## Compito scritto 1
Cita alla lettera il brano sulla sentenza della Cassazione, tutto da "La Suprema Corte, con" fino a "(sez. VI, 24/03/2022).".

## Estratto da leggere
La Suprema Corte, con la sentenza in argomento, ha affermato che in tema di abuso d'ufficio ex art. 323 c.p., l'intenzionalità del dolo dell'agente non è esclusa dalla compresenza di una finalità pubblicistica nella condotta del pubblico ufficiale, dovendosi ritenere necessario, perché venga meno la configurabilità dell'elemento soggettivo, che il perseguimento del pubblico interesse costituisca l'obiettivo principale dell'agente, con conseguente degradazione del dolo di danno o di vantaggio da dolo di tipo intenzionale a mero dolo diretto od eventuale (sez. VI, 24/03/2022).

Cassazione penale sez. VI, 24/03/2022, (ud. 24/03/2022, dep. 21/04/2022), n.15624

RITENUTO IN FATTO

1. La Corte di appello di Napoli ha confermato la condanna di C.V. e S.G. alla pena di anni due e mesi cinque di reclusione ciascuno ed alla pena accessoria della interdizione dai pubblici uffici per la durata di anni cinque. Gli imputati, agenti presso la Sezione Polizia Stradale di Napoli e, quindi pubblici ufficiali, sono stati ritenuti responsabili dei reati di cui agli artt. 56 e 319-quater c.p., sub capo A), reato commesso il 2 maggio 2016 quando fermavano il conducente di un veicolo, rimasto non identificato, e, abusando della loro qualità e dei loro poteri, ponevano in essere atti idonei diretti in modo non equivoco ad indurlo a dare loro denaro o altra utilità prospettandogli, dapprima, le conseguenze pregiudizievoli della rilevata contravvenzione stradale e poi indicandogli la possibilità di risolvere in altro modo la questione; di due condotte di abuso in atti di ufficio (art. 323 c.p.), commesse rispettivamente in (OMISSIS). In questi casi, nel corso del controllo al quale avevano sottoposto gli automobilisti in transito e a fronte di palesi violazioni al codice della strada, i ricorrenti avevano omesso di contestare le relative contravvenzioni e di redigere il verbale delle operazioni di controllo, intenzionalmente procurando un indebito vantaggio al conducente ed ai proprietari del veicolo.


2.Con i motivi di ricorso, di seguito sintetizzati ai sensi dell'art. 173 disp. att. c.p.p. nei limiti strettamente indispensabili ai fini della motivazione.

## Compito scritto 2
Per favore, riscrivi soltanto le righe dei record comprese tra quella che contiene "Task: Open the Registrar breadcrumb link" e quella che contiene "pyautogui.click(x=248, y=37)", estremi inclusi, mettendo "px" al posto di "pixels" e lasciando invariato tutto il resto.

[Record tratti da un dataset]
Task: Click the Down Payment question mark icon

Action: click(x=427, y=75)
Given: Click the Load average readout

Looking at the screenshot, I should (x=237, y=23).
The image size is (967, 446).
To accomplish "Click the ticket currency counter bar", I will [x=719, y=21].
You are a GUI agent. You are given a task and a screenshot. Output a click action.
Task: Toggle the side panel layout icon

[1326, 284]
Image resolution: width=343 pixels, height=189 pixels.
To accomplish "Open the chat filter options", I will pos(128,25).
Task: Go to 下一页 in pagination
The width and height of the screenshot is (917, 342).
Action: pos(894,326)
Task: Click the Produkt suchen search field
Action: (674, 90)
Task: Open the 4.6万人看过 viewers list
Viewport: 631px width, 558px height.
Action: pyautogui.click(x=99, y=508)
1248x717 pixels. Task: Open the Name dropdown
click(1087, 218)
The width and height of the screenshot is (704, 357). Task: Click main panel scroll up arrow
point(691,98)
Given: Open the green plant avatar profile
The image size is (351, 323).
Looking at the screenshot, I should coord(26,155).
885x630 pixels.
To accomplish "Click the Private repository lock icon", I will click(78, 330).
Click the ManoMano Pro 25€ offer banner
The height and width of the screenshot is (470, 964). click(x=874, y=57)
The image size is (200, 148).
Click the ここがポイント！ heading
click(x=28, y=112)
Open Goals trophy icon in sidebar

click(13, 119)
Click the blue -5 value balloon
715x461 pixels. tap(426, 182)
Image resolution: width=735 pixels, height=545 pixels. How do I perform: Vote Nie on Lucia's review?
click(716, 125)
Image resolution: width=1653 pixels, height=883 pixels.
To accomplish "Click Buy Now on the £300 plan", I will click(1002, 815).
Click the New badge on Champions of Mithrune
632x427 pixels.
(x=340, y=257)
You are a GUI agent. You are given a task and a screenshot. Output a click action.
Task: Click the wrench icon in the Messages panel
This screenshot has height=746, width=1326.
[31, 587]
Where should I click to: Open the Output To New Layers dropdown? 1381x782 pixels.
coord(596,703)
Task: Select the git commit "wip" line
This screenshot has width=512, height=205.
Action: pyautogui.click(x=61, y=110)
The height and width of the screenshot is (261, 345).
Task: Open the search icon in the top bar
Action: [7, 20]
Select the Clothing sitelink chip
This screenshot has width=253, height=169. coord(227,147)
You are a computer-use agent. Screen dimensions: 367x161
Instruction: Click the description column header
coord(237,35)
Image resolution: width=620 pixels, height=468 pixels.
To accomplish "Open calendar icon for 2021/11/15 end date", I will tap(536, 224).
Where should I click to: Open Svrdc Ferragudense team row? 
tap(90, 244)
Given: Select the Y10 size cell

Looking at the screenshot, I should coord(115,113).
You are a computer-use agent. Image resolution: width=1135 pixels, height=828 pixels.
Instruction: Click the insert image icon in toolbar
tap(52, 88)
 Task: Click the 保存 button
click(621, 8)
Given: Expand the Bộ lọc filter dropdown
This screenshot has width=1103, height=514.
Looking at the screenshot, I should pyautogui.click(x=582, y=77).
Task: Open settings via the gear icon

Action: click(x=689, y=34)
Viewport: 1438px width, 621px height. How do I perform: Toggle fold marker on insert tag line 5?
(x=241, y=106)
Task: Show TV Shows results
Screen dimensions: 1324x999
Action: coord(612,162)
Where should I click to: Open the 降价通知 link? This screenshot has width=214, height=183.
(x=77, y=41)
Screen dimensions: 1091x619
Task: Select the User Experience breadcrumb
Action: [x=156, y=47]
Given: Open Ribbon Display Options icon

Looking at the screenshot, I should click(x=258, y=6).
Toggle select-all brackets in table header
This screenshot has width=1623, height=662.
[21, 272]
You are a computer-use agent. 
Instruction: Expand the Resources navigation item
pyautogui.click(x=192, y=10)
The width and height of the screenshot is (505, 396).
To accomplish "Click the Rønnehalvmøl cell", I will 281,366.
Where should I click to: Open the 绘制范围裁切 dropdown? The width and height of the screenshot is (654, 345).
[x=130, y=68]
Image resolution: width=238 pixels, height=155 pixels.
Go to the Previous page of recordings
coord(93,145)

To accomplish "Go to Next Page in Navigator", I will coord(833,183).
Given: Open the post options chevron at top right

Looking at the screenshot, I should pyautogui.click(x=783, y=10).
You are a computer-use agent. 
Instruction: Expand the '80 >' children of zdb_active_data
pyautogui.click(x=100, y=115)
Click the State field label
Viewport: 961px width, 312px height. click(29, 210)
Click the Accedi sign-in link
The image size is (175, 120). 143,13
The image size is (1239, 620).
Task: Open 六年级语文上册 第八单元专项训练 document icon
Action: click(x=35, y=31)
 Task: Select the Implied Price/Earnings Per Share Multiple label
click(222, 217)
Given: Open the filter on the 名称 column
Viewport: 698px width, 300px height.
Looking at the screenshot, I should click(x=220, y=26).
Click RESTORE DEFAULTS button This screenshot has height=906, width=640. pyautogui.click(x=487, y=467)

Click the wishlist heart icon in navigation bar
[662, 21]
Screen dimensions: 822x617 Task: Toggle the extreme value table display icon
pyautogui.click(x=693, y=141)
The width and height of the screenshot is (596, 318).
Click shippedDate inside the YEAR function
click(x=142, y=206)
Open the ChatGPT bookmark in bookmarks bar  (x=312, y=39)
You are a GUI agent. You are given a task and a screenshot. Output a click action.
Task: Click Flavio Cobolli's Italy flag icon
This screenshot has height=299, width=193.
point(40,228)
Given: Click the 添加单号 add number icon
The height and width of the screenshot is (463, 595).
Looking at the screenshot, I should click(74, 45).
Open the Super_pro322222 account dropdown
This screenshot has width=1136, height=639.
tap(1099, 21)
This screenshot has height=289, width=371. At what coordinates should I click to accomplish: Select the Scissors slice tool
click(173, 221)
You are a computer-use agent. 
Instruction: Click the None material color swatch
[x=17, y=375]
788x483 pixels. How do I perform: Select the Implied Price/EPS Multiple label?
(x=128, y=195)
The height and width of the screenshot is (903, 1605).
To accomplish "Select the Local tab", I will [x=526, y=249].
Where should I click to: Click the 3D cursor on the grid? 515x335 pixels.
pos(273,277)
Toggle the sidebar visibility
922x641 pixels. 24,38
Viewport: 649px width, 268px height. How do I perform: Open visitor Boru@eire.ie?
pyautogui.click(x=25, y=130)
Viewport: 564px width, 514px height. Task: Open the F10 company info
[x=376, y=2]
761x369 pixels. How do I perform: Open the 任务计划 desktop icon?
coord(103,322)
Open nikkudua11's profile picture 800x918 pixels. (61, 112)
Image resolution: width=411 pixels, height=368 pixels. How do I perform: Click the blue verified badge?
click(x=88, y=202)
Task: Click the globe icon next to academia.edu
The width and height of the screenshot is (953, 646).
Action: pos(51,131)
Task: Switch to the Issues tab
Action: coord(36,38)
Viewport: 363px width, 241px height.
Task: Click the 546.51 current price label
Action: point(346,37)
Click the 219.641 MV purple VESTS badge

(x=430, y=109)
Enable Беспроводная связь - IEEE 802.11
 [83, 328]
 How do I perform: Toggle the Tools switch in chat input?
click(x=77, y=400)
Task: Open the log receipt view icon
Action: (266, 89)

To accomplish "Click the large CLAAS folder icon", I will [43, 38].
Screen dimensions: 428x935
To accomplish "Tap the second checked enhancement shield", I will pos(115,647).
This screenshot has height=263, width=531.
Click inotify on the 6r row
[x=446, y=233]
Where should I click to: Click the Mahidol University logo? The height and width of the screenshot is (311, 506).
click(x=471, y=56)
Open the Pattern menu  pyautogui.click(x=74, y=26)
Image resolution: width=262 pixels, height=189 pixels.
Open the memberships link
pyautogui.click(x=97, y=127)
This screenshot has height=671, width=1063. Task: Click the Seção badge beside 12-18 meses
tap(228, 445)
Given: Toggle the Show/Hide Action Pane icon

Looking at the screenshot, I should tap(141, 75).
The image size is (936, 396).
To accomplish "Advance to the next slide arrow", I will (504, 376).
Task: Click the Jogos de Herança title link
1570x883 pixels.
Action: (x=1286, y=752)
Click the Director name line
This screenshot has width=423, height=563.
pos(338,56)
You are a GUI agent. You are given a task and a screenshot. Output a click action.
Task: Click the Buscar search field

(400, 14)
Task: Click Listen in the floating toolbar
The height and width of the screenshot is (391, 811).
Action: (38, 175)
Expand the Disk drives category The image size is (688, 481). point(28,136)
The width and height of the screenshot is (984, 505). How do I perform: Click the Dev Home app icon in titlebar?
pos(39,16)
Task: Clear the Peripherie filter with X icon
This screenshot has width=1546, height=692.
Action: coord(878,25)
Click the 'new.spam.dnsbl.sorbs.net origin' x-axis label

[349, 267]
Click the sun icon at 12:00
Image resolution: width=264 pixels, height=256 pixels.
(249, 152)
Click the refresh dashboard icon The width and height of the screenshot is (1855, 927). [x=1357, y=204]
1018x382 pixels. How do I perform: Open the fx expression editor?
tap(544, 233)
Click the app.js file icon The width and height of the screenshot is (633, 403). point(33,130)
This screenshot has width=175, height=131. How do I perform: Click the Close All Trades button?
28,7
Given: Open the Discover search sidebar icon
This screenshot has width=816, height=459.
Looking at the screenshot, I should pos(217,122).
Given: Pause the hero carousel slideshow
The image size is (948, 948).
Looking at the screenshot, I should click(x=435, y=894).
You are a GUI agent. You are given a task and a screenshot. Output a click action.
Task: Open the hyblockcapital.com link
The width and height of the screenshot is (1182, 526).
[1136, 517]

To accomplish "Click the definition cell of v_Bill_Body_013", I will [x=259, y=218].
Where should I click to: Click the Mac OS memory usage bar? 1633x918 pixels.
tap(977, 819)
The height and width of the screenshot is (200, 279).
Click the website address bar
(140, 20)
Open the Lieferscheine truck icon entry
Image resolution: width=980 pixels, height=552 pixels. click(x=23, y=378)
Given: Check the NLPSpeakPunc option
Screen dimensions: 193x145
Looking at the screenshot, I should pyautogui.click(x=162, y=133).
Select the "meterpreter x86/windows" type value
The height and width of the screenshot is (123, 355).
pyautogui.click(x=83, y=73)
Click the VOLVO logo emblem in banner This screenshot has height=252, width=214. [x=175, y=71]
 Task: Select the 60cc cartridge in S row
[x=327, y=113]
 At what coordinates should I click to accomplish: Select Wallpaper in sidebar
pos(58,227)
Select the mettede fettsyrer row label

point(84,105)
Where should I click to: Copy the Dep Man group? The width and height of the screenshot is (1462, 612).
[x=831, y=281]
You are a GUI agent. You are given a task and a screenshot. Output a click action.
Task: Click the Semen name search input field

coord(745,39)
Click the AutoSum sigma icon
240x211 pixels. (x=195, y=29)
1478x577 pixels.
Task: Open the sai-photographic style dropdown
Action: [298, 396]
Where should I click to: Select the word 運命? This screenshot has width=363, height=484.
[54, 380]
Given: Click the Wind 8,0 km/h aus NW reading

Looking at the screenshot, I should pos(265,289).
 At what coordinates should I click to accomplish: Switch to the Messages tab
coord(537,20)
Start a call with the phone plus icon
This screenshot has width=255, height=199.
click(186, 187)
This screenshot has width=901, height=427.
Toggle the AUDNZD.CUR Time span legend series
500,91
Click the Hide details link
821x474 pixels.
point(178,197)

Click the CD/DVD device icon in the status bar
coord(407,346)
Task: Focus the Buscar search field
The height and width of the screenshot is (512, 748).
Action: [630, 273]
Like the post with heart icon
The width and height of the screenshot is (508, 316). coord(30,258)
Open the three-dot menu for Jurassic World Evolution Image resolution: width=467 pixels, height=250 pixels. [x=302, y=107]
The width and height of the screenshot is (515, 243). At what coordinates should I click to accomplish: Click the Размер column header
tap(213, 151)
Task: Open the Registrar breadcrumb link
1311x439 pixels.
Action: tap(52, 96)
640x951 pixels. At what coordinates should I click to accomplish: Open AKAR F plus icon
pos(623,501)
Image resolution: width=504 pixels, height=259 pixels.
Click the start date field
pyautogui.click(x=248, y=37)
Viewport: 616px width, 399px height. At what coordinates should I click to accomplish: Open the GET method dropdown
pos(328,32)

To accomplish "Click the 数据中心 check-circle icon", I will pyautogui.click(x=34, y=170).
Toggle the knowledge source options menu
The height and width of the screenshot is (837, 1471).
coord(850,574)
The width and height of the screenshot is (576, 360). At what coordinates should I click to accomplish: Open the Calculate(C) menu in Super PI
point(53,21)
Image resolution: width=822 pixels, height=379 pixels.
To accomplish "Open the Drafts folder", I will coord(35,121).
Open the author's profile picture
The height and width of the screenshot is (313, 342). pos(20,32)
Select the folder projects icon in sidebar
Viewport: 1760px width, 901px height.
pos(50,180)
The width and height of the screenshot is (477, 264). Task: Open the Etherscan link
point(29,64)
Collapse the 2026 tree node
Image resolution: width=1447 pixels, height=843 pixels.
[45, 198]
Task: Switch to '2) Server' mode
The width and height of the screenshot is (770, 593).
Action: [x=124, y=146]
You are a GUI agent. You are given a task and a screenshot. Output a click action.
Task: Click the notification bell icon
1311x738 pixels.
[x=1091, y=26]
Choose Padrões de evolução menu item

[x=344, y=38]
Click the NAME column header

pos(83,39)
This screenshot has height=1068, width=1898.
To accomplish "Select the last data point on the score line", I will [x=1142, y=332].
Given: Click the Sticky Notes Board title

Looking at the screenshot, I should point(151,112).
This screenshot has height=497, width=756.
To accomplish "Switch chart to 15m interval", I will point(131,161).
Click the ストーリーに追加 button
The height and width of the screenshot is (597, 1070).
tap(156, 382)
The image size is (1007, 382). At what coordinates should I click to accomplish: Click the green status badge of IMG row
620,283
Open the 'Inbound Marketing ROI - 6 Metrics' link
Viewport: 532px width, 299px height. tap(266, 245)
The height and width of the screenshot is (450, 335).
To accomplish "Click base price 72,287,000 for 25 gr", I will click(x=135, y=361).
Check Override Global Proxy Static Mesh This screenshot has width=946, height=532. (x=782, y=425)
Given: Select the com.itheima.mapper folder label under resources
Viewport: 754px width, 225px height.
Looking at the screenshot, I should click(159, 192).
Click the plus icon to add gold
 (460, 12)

## Risultato del compito 1
La Suprema Corte, con la sentenza in argomento, ha affermato che in tema di abuso d'ufficio ex art. 323 c.p., l'intenzionalità del dolo dell'agente non è esclusa dalla compresenza di una finalità pubblicistica nella condotta del pubblico ufficiale, dovendosi ritenere necessario, perché venga meno la configurabilità dell'elemento soggettivo, che il perseguimento del pubblico interesse costituisca l'obiettivo principale dell'agente, con conseguente degradazione del dolo di danno o di vantaggio da dolo di tipo intenzionale a mero dolo diretto od eventuale (sez. VI, 24/03/2022).

## Risultato del compito 2
Task: Open the Registrar breadcrumb link
1311x439 px.
Action: tap(52, 96)
640x951 px. At what coordinates should I click to accomplish: Open AKAR F plus icon
pos(623,501)
Image resolution: width=504 px, height=259 px.
Click the start date field
pyautogui.click(x=248, y=37)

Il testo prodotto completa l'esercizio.